The southwest margin of the basin lies along the locally designated "West coastal plain" (Yukon or Arctic coastal plain) where a thick Jurassic-Lower Cretaceous sedimentary section accumulated in front of a rising mountain belt. Only a small portion of the Tertiary-Cretaceous basin extends onto the onshore part of this southwest margin.

Offshore, the younger strata thicken abruptly into Mackenzie Bay and the Beaufort Sea.

During Tertiary time, the rapidly deposited, prograded sediments in the basin became involved in a partly gravity-induced, detached style of structural deformation. This deformation, which contrasts with the high-angle, basement-involved block faulting of the margins, has created diapir-like, shale-cored structures and growth faults. The association of these structures with prospective reservoir sequences has resulted in the style of hydrocarbon accumulation represented by the Taglu gas field.

Associated with sedimentation and deformation of this type is the phenomenon of overpressure, which has been encountered in most wells in the Mackenzie River delta. It is caused by undercompaction of fine-grained impermeable sediments, whereby pore waters are unable to escape and must support part of the weight of overburden.

Organic material within the Beaufort Tertiary strata has a predominantly terrestrial character. This fact, combined with low maturation levels, probably accounts for the predominance of gas and condensate discovered to date in the Beaufort Tertiary basin.
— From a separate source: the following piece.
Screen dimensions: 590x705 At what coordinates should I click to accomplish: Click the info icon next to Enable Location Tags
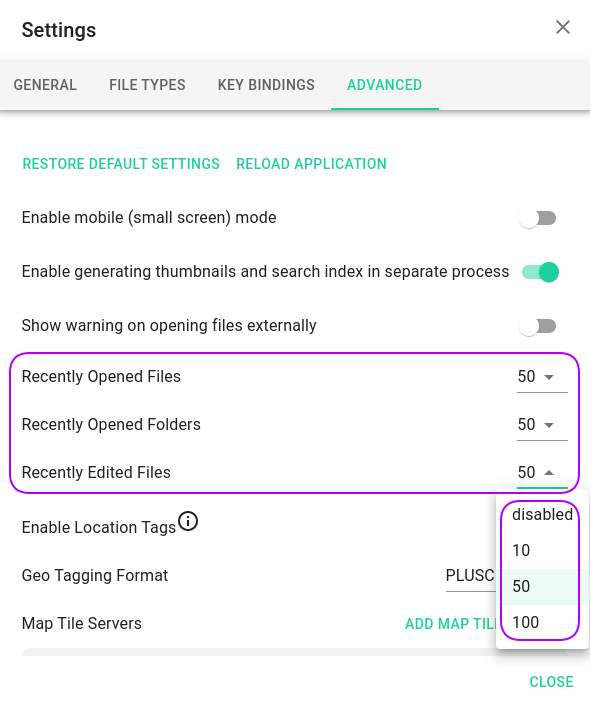click(188, 521)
In the Taglu field, gas is produced from multiple sandstone reservoirs, probably of Eocene age, in a 1,700-ft (518 m) stratigraphic delta-front sequence below 7,700 ft (2,347 m). Gas columns of up to 1,700 ft (518 m) fill the closure almost to the spillpoint. The gas is usually wet and consists of 91-96 percent methane and 4-9 percent heavy hydrocarbons (C2+), with no hydrogen sulfide. Wet-gas reserves are estimated to be in excess of 3 Tcf.

About 75 percent of the Taglu gas reservoirs consists of beach and stream-mouth bar sandstones; distributary-channel sandstones make up approximately 15 percent and shoreface sandstones about 10 percent. Net sandstone thicknesses in the wells range from about 450 to 600 ft (135-185 m).
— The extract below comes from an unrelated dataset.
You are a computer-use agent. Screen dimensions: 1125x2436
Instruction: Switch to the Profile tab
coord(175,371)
The abundant, organic-rich, delta-front shales interbedded with the reservoir sandstones are the most likely source of the hydrocarbons. Therefore, a relatively small drainage area is required. An immature woody material, possibly with some biodegradation, is indicated as the hydrocarbon source by the relatively high aromatic content of the associated condensates.

The condensates have API gravities ranging from 33 to 48°, and a very low sulfur content. Oil gravities range from 17 to 32° API. Pour points range from +45°F (+7.22°C) in a paraffinic oil to -55°F (-48.33°C) in a naphthenic oil. The low gravity and pour point of some of the oils may be due to biodegradation which removed paraffins by bacterial action.